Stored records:
-- Opening Marker --

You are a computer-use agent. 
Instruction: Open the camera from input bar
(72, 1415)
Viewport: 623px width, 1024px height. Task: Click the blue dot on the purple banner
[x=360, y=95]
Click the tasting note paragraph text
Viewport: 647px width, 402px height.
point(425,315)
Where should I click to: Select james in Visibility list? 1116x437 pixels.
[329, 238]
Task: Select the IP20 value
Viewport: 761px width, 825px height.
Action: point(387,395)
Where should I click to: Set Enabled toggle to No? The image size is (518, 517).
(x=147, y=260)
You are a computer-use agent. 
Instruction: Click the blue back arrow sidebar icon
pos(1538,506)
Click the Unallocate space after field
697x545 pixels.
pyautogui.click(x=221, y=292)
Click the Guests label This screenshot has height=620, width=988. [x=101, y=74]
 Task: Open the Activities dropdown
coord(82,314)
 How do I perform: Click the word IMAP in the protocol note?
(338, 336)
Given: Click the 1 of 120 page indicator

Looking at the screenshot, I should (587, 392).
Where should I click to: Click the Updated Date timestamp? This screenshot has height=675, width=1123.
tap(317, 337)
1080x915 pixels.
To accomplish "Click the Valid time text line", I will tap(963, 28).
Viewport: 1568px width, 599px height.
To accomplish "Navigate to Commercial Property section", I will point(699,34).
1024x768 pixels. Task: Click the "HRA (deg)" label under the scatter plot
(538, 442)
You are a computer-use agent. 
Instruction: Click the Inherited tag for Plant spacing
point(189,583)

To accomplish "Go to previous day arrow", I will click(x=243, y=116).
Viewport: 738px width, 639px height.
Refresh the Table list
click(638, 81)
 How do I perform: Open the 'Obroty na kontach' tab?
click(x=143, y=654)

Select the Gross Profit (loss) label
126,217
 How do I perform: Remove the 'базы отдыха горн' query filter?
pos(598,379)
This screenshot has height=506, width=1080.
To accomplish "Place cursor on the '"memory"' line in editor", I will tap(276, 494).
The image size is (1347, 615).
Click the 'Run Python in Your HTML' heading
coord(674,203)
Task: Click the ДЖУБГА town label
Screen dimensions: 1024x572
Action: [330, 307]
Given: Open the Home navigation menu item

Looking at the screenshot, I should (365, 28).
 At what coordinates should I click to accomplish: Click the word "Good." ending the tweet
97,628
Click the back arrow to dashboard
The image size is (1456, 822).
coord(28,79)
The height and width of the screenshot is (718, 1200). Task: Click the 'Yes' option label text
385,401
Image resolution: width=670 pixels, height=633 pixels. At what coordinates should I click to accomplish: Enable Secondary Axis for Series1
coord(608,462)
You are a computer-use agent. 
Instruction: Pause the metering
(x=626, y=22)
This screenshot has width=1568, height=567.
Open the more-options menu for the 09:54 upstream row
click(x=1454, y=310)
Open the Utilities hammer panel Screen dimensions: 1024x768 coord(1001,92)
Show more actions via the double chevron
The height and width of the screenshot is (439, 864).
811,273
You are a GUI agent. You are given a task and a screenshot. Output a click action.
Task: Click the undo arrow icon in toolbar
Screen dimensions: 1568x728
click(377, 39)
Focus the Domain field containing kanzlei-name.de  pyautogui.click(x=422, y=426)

-- Closing Marker --

Exercise directions
Could you restate word for word the lines above, from the one that contains "At what coordinates should I click to accomplish: Click" through the one that contains "This screenshot has width=1568, height=567.", and no others?

Problem solution
 At what coordinates should I click to accomplish: Click the word "Good." ending the tweet
97,628
Click the back arrow to dashboard
The image size is (1456, 822).
coord(28,79)
The height and width of the screenshot is (718, 1200). Task: Click the 'Yes' option label text
385,401
Image resolution: width=670 pixels, height=633 pixels. At what coordinates should I click to accomplish: Enable Secondary Axis for Series1
coord(608,462)
You are a computer-use agent. 
Instruction: Pause the metering
(x=626, y=22)
This screenshot has width=1568, height=567.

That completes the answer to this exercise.